La dégustation du temps
Pas plus tard qu'hier, j'écrivais une critique intitulée « Ode à la tranquillité » dans laquelle je saluais l'atmosphère apaisante d'un restaurant de l'avenue Van Horne & l'affabilité de son personnel. Aujourd'hui, j'aimerais approfondir ma réflexion & exalter une notion sous-jacente à la tranquillité, celle de la dégustation du temps.
Le temps était une ressource précieuse & limitée, on est porté à croire de nos jours que son utilisation optimale implique participer au plus grand nombre d'activités possibles dans une journée. & si ce n'était pas plutôt l'inverse ? Pour profiter du temps, ne faudrait-il pas plutôt le... prendre ? Limiter les distractions, restreindre les engagements, alléger son horaire afin de s'immerger du plein de ses cinq sens dans le moment. En effet, ce n'est que lorsque l'on en savoure de longues bouchées contemplatives que sa richesse se relève & qu'on en jouit à satiété.
Au coeur de cette quête, une tranche de la journée exige spécialement qu'on la savoure : le repas; là où les langues se délient & où les amitiés se nouent (ou se dénouent, c'est selon !). Sûrement, vous aurez remarqué que les conversations les plus fécondes sont celles faites avec le ventre content.
Cet après-midi, bien que j'eusse le ventre content, je suis resté sur ma faim. Je ne ferai certes pas le café Cosé porter le chapeau du blâme ! Au contraire, je n'ai que de bons mots pour leur accueil, leur décor & leur cuisine.
D'ailleurs, leurs boissons maison à elles seules valent le détour ! À commencer par le café Vietnamien (5 $) qui procure une expérience sensorielle unique, une symétrie entre l'amertume du café & le sucré du lait concentré, avec une mention tout aussi honorable pour le matcha Cosé (6,5 $) & le Saigon Fog (6,5 $), magnifiés par la mousse d'oeuf battue qui caresse les lèvres comme un toucher de soie.

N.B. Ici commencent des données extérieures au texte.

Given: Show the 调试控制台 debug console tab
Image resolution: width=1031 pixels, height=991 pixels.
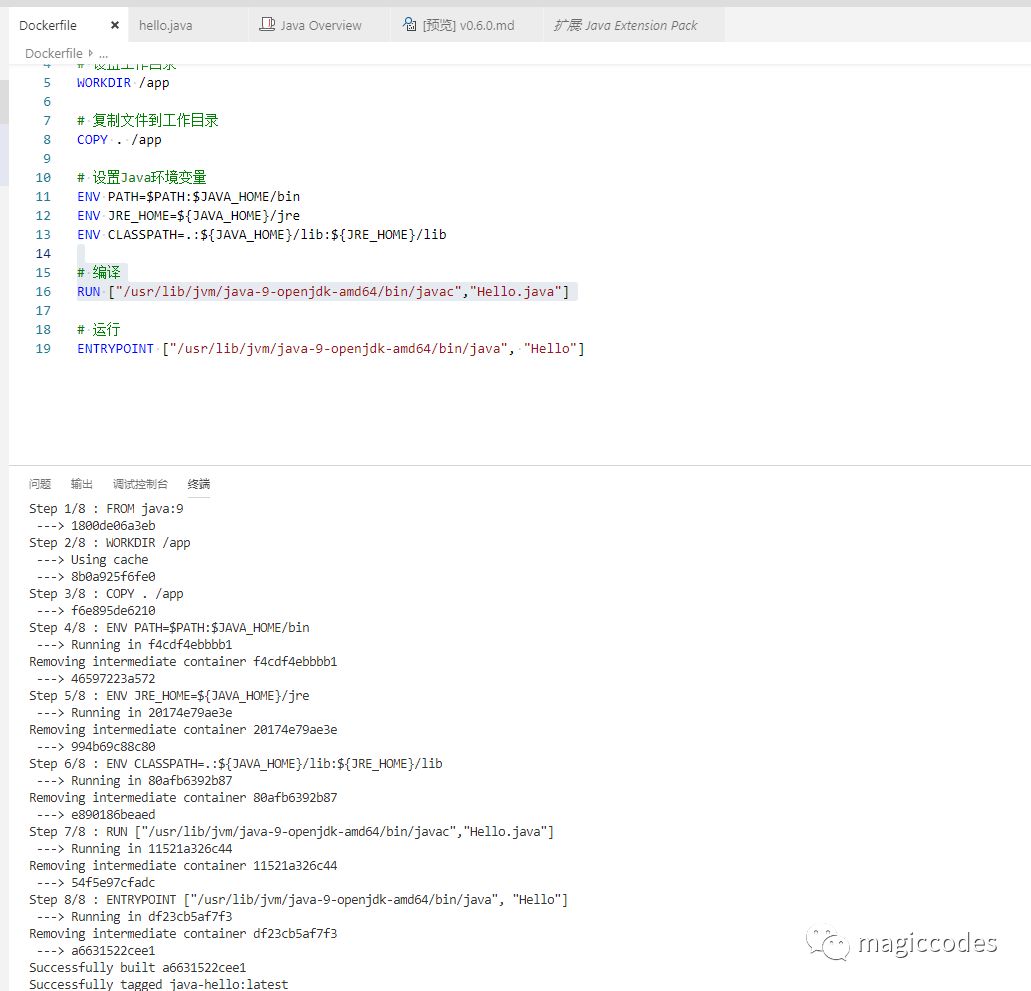Looking at the screenshot, I should pyautogui.click(x=140, y=484).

Aussi, très honnête est leur carte de sandwichs qui, en plus de se présenter sous un aspect appétissant, éclatent de fraîcheur & de saveur. On ne parle pas d'une révolution du genre, mais de préparations réalisées avec soin & amour avec les meilleurs ingrédients sous la main.
Au surplus, sachant que leurs pâtisseries viennent de la réputée boulangerie Guillaume, serait-il hasardeux de présumer que leur délicieux pain est élaboré par les mêmes mains ? Enfin, mes trois compagnes de table & moi avons englouti avec appétit leurs deux sandwichs déjeuner, la tartine d'avocat & le bagel au saumon fumé (avec des prix oscillant entre 10,50 & 14,50 $).

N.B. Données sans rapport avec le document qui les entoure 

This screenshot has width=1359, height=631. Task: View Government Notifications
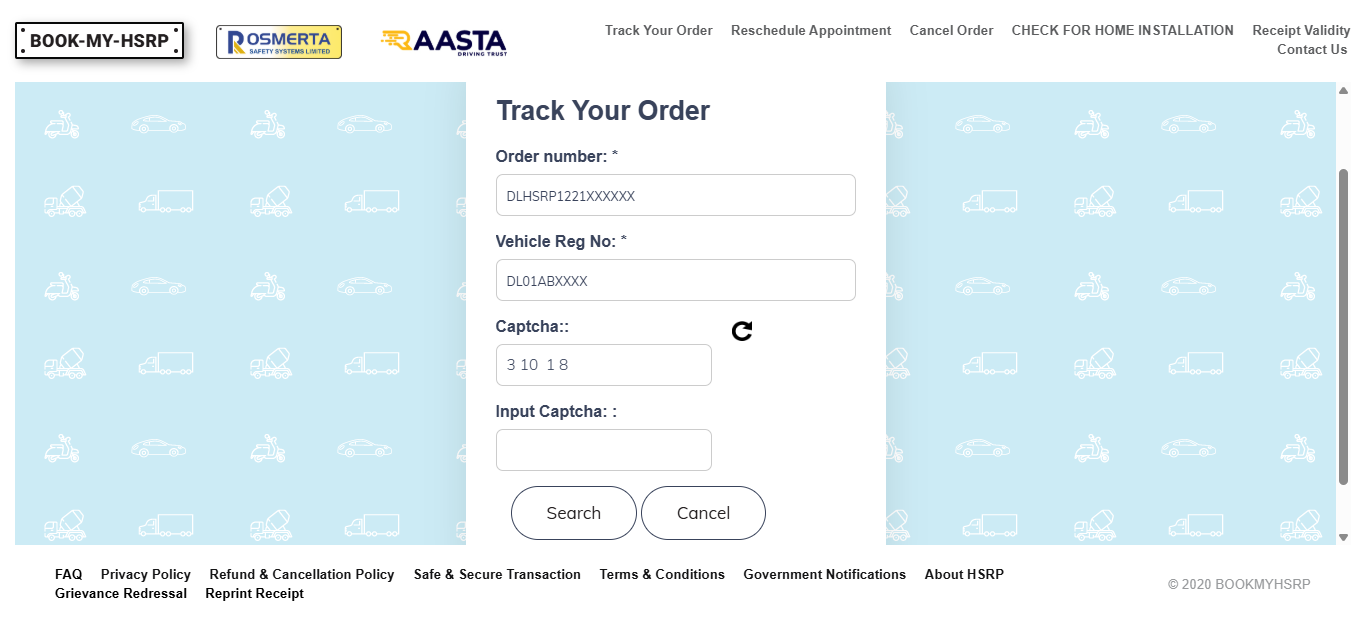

Par conséquent, ce sentiment de manque que j'ai ressenti & rapporté est dû à une carence en temps de qualité. Aussitôt arrivée, l'une de mes amies devait partir, emmenant le reste de la troupe avec elle. Délaissé, je suis quand même resté quelques minutes de plus pour immortaliser quelques clichés, ramasser les assiettes & les verres, les déposer dans l'évier en voulant assister le seul employé en service, pris d'assaut par l'arrivée simultanée d'une quinzaine de clients. Puis, sentant ma présence redondante alors que j'avais cédé ma table, je suis parti.
De ce fait, ma connaissance de la faune & de la flore du café Cosé demeure superficielle & je regrette n'avoir aucune anecdote savoureuse à raconter.

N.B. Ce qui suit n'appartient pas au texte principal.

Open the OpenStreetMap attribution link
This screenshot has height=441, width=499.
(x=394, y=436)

Je vous exhorte donc, en ce bel après-midi de mars, à prendre vos aises sur l'une des belles chaises tressées du Cosé de beige dressé, à poser vos regards sur la table & à ne penser à rien d'autre qu'à votre café viet, votre sandwich déj, & votre ami céans. Laissez de côté vos préoccupations &, pour moins de 20 $ par personne, savourez pleinement ce moment suspendu.